Augusta Read Thomas
A Circle around the Sun
Sun Threads – Invocations
[all European premieres]
Augusta Read Thomas in conversation with Andrew McGregor
Musicians from the Royal College of Music:
Animus Piano Trio [Artem Kotov (violin), Yulia Vorontsova (piano) & Mikhail Shumov (cello)]
Kallisto String Quartet [Joshua Burke & Zhanna Tonaganyan (violins), Natalia Czerska (viola) & Benjamin Havas (cello)]

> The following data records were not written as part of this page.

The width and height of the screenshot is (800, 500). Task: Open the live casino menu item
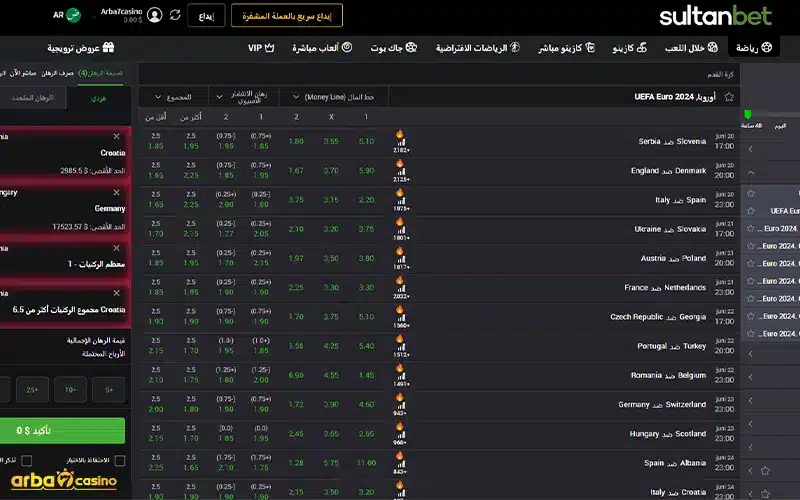[x=565, y=47]
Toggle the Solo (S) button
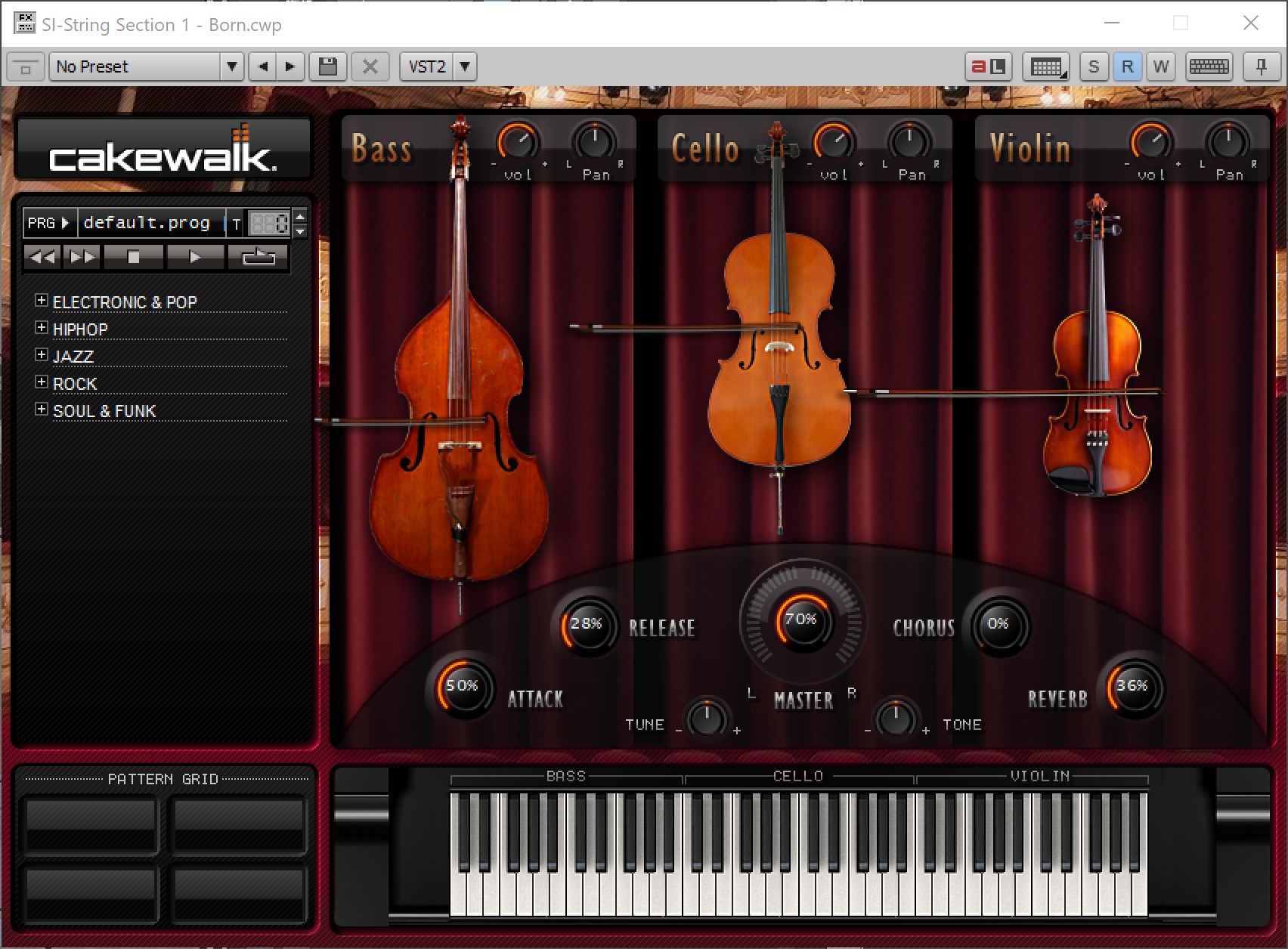 (1093, 66)
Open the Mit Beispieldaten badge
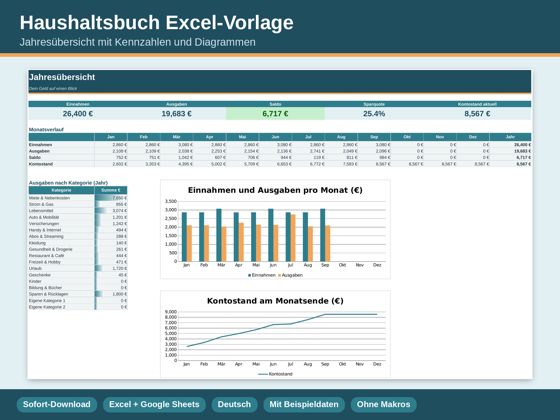 point(304,404)
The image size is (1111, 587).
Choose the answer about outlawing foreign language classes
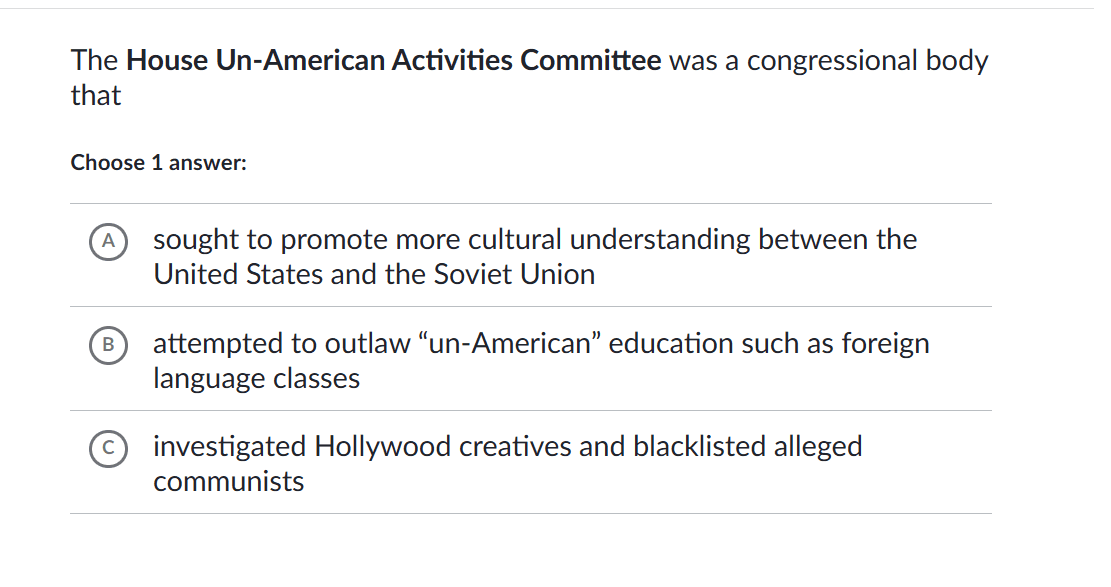point(540,360)
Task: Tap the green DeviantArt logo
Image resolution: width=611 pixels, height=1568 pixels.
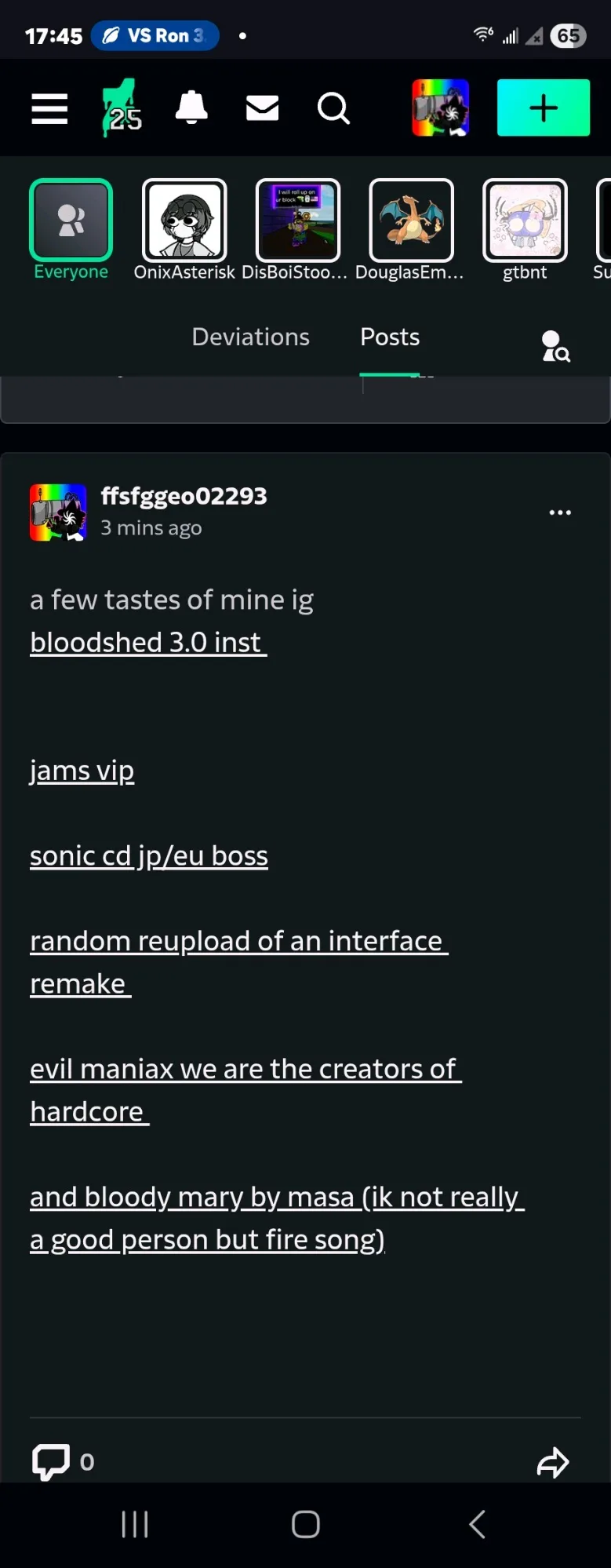Action: coord(120,109)
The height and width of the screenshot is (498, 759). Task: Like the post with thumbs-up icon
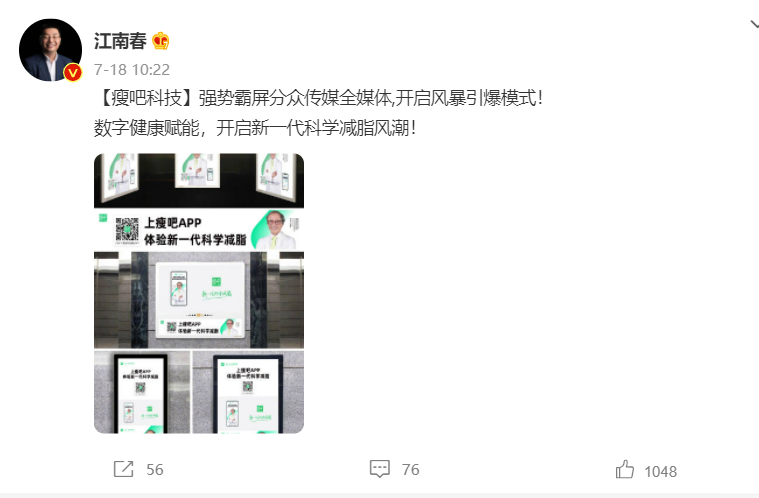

Christopher Graves (cello) with Agata Darashkaite (violin), Cecilia Sultana De Maria (harp), Nicola Crowe (flute), Chris Goodman (clarinet), Maria Marchant (piano) & Jason Chowdury (percussion), conducted by Rui Pinheiro
A Midsummer Night’s Dream – Overture, Op.21; Scherzo, Nocturne & Wedding March, Op.61 Augusta Read Thomas
Violin Concerto No.3, ‘Juggler in Paradise’ [BBC co-commission with Radio France, Mr and Mrs Bill Brown and the National Symphony Orchestra, Washington DC: UK premiere] Beethoven
Symphony No.6 in F, Op.68 (Pastoral)
Jennifer Koh (violin)
BBC Symphony Orchestra
Juggler in Paradise
Wednesday, September 09, 2009 Royal Albert Hall, London
Written by Colin Anderson
Violin concertos with eye-catching and imagination-stimulating nicknames seem all the rage at the moment. Only the night before BBC Proms had presented Peter Maxwell Davies’s ‘Fiddler on the Shore’ (his Violin Concerto No.2), and now here was ‘Juggler in Paradise’, Augusta Read Thomas’s Violin Concerto No.3, first performed in January this year by Frank Peter Zimmermann. He should have been the soloist for this UK premiere, but his withdrawal passed that honour to Jennifer Koh.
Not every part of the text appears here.